→ **WHAT NEEDS TO BE DONE**:
Reproduce as a numbered list the part of the data that opens with the line containing "Click the BLOCKF section value" and closes with the line containing "Instruction: Select the 专业测试 heartbeat icon", both included, with blank lines and pictures left out.

→ **SUPPLIED RECORDS**:
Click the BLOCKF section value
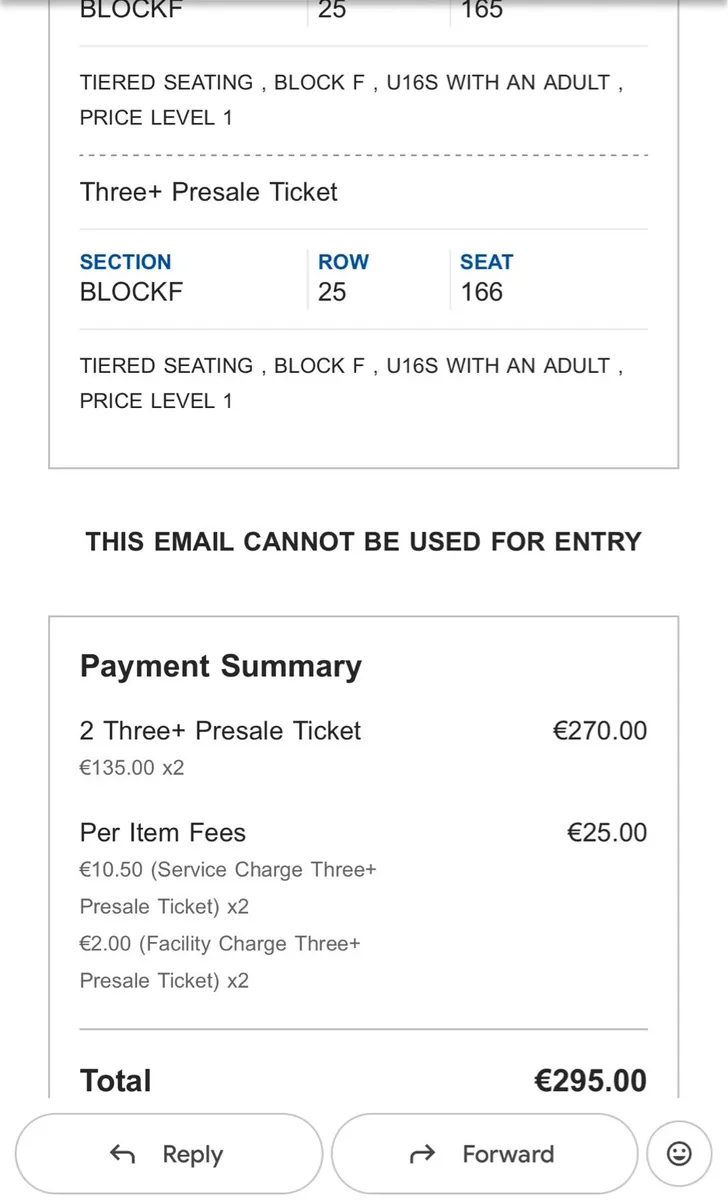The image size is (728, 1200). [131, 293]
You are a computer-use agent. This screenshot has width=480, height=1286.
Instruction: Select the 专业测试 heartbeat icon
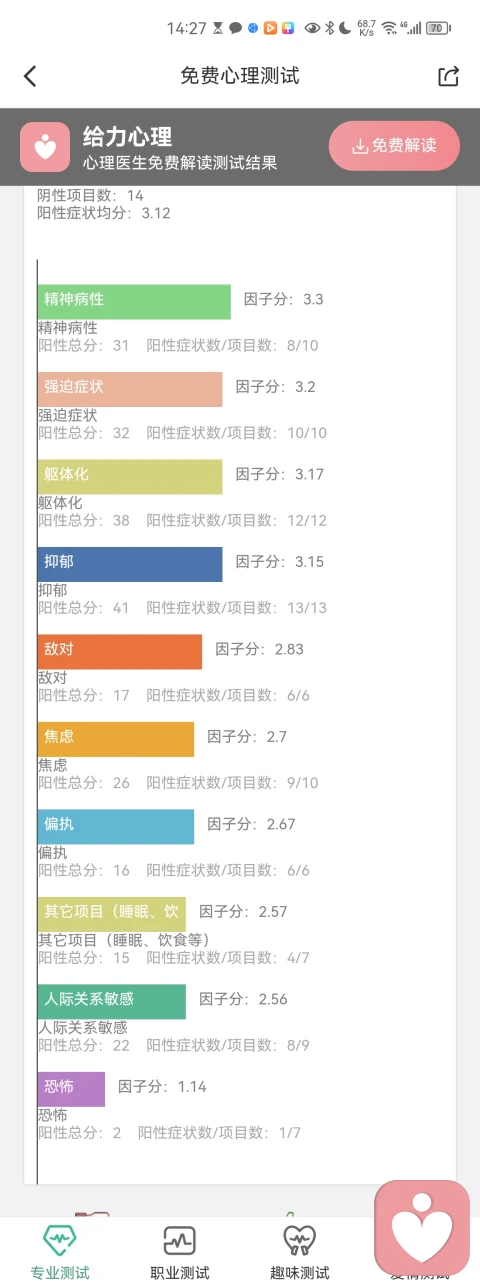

---

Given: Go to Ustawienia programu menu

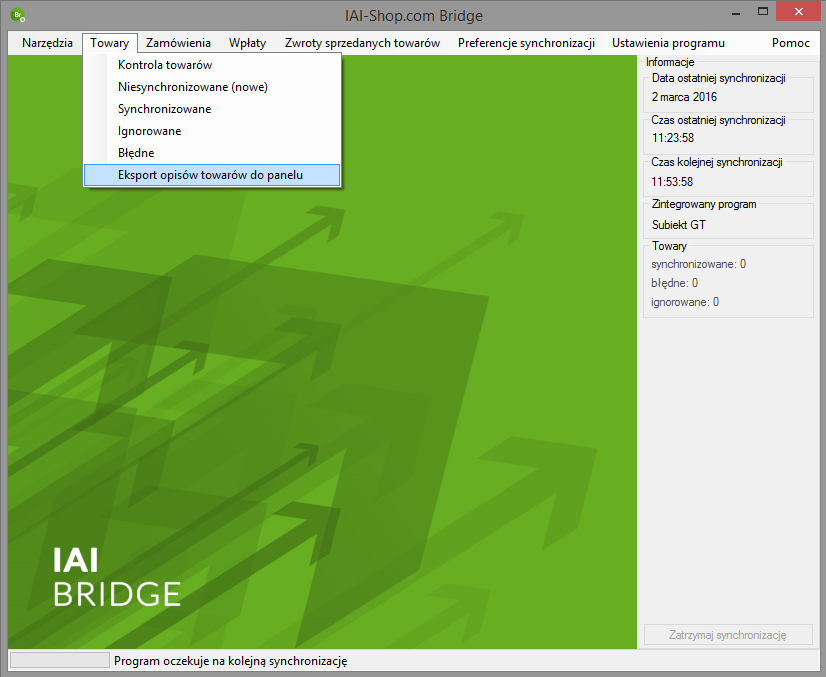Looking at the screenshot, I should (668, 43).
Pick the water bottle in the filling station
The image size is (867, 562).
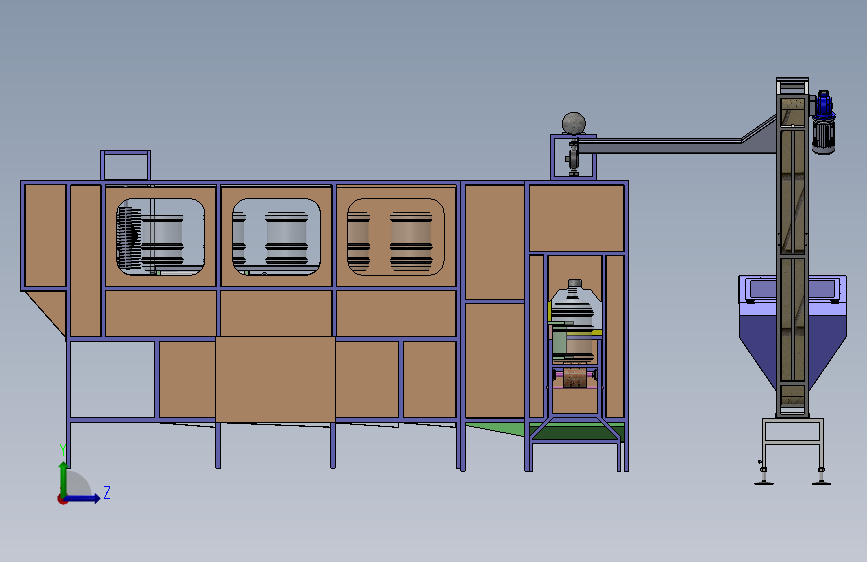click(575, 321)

→ **FINAL RESULT**:
1. Click the BLOCKF section value
2. The image size is (728, 1200). [131, 293]
3. You are a computer-use agent. This screenshot has width=480, height=1286.
4. Instruction: Select the 专业测试 heartbeat icon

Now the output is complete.